Tal complexidade solicita do pesquisador um engajamento com os valores educacionais e com as dimensões técnicas que envolvem essa esfera, assim, entender o ensino como trabalho é resgatar, ou melhor, evidenciar as características profissionais desse universo, valorizando o trabalho do profissional nessa área, pois as características profissionais são muito evidentes em outras profissões, mas não no ensino.

Dessa forma, ao utilizarmos algumas categorias da análise do discurso na investigação do trabalho prescritivo educacional foi possível perceber, ao longo da análise dos documentos, o caráter “fluído” que essas prescrições apresentam em relação ao papel do professor, o que, ao nosso ver, pode causar um desconforto maior do que o seu direcionamento incisivo para as suas atividades. Outro aspecto a ser ressaltado, nesse momento, é o fato de os documentos se constituírem como prescrição que estabelece o que precisa ser feito, mas não

como deve ser feito esse trabalho educacional. Essa dimensão enunciativa parece pressupor, por parte do enunciador, um co-enunciador em concordância e engajado com os seus princípios político-ideológicos, uma vez que as diretrizes gerais foram postuladas e, agora, cabe a ele executá-las.

Nessas reflexões finais, também é pertinente voltarmos para a questão do

gênero profissional do professor no que diz respeito a sua presença nos prescritos. Nesse sentido, as análises finais apontam para o predomínio dessa

instância em relação ao estilo profissional, pois o gênero profissional apresenta uma “parte estável da profissão” – o espectro profissional – e o discurso nesses documentos não se volta para questões do dia-a-dia dos profissionais da educação, isto é, aos embates que ele trava para resolver seus problemas de acordo com o seu estilo, mas foca-se na figura idealizada de um profissional empreendedor que, para estar em concordância com os tempos atuais em que novas posturas profissionais são exigidas, precisa demonstrar capacidade de gerir seu trabalho em prol de seu aluno que, nesta perspectiva, não é aquele que apenas quer aprender, mas também é visto como aquele cliente que precisa ser atendido com eficiência.

Todavia, é na continuidade dos estudos sobre o trabalho educacional que poderemos avançar sobre as reflexões acerca das dimensões discursivas que se inter-relacionam nesse campo, considerando as concepções provenientes do campo empresarial para o educacional e as possibilidades de um outro olhar que esse fenômeno pode oferecer para a organização da escola. Essa perspectiva é interessante porque as redes e parcerias que o mundo atual impõe a todos cobra da sociedade e, conseqüentemente da escola, uma organização de trabalho estratégica que não foi constitutiva de sua existência no passado.

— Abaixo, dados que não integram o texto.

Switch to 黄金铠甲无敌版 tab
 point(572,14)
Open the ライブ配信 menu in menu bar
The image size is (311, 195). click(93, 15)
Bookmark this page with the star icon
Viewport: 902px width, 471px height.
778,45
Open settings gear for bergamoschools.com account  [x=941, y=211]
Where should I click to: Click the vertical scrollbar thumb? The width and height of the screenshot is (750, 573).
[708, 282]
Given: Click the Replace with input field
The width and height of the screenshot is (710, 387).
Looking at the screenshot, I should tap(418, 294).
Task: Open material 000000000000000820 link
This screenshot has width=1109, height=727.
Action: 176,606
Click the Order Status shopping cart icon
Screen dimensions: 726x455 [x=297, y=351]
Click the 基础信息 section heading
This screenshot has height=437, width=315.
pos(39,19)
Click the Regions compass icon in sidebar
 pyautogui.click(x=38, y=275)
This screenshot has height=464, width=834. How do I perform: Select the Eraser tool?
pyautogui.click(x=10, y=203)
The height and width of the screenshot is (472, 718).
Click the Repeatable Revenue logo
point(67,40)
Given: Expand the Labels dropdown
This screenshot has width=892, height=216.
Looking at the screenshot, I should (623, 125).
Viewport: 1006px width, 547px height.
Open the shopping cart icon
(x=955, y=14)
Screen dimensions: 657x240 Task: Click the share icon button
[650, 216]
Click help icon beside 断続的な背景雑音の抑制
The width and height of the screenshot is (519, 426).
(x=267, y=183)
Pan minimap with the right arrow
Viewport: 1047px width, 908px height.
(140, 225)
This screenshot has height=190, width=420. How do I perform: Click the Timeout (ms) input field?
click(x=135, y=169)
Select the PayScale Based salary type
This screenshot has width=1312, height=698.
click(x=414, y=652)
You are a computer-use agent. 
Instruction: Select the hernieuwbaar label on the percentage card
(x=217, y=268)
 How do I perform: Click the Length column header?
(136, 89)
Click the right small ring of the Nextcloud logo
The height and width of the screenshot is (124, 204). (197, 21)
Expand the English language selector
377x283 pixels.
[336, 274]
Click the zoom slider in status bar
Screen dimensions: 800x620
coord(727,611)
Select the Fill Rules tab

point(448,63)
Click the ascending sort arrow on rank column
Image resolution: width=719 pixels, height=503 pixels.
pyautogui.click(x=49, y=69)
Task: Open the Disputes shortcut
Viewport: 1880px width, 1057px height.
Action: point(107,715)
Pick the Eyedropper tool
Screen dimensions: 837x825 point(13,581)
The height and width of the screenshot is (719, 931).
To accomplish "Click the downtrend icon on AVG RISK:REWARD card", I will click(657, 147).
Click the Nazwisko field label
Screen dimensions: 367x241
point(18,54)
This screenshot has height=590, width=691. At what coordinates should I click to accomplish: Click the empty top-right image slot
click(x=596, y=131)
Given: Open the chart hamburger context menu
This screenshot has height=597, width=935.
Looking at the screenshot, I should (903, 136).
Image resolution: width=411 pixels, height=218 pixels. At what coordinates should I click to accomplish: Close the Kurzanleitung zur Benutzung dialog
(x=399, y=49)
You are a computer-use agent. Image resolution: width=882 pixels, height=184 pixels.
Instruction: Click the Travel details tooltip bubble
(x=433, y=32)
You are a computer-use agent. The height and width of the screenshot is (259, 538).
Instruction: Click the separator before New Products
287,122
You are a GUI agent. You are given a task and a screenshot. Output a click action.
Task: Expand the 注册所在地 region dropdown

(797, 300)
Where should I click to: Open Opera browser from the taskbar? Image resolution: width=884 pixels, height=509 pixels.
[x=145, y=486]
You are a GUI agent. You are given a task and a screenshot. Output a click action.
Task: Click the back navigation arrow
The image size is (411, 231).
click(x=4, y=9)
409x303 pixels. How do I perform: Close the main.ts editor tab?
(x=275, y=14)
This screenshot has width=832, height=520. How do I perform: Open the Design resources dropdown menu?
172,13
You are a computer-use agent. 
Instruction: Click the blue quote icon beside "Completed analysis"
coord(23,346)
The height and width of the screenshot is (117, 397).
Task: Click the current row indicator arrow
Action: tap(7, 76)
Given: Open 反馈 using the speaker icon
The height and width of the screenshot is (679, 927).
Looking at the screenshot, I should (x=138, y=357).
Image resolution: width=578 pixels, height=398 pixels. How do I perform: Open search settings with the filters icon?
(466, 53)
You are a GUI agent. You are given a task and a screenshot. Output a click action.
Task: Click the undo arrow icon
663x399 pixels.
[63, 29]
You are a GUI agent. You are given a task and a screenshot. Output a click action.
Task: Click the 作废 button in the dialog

Também é preciso ressaltar numa investigação sobre as prescrições do trabalho a possibilidade de o profissional renormalizar (Shcwartz, 2000) essas prescrições, isto é, de seguir em frente e adequar as normas às situações reais de trabalho, as quais apresentam imprevistos a todo instante. Esse aspecto é importante no estudo do trabalho educacional, pois nessa atividade - os gestos, os pensamentos, as atitudes e os anseios - são direcionados, não para objetos ou máquinas, mas para seres humanos em constante estado de evolução. Podemos evidenciar, assim, um outro aspecto que contribui para a fragilidade das prescrições no trabalho humano.

Como afirmado anteriormente, é necessário o desenvolvimento de pesquisas que busquem outras interfaces do trabalho educacional, isto é, que

analisem os discursos sobre esse trabalho, os quais compõem movimentos que enfatizam uma imagem a ser propagada , como também é importante destacar a necessidade de estudos que busquem a voz do professor frente aos discursos sobre o seu trabalho.

Assim, a análise discursiva dos prescritos referentes ao trabalho educacional, na articulação da Lingüística Aplicada com as abordagens da Ergonomia e da Ergologia, permite o embasamento em teorias que estudam o trabalho humano, possibilitando a reflexão sobre a heterogeneidade das relações sociais que permeiam esse complexo campo; e também afloram traços característicos desse trabalho que precisam ser capturados pelo pesquisador e socializados junto àqueles que buscam contribuir para o avanço das reflexões sobre o ensino em nosso país.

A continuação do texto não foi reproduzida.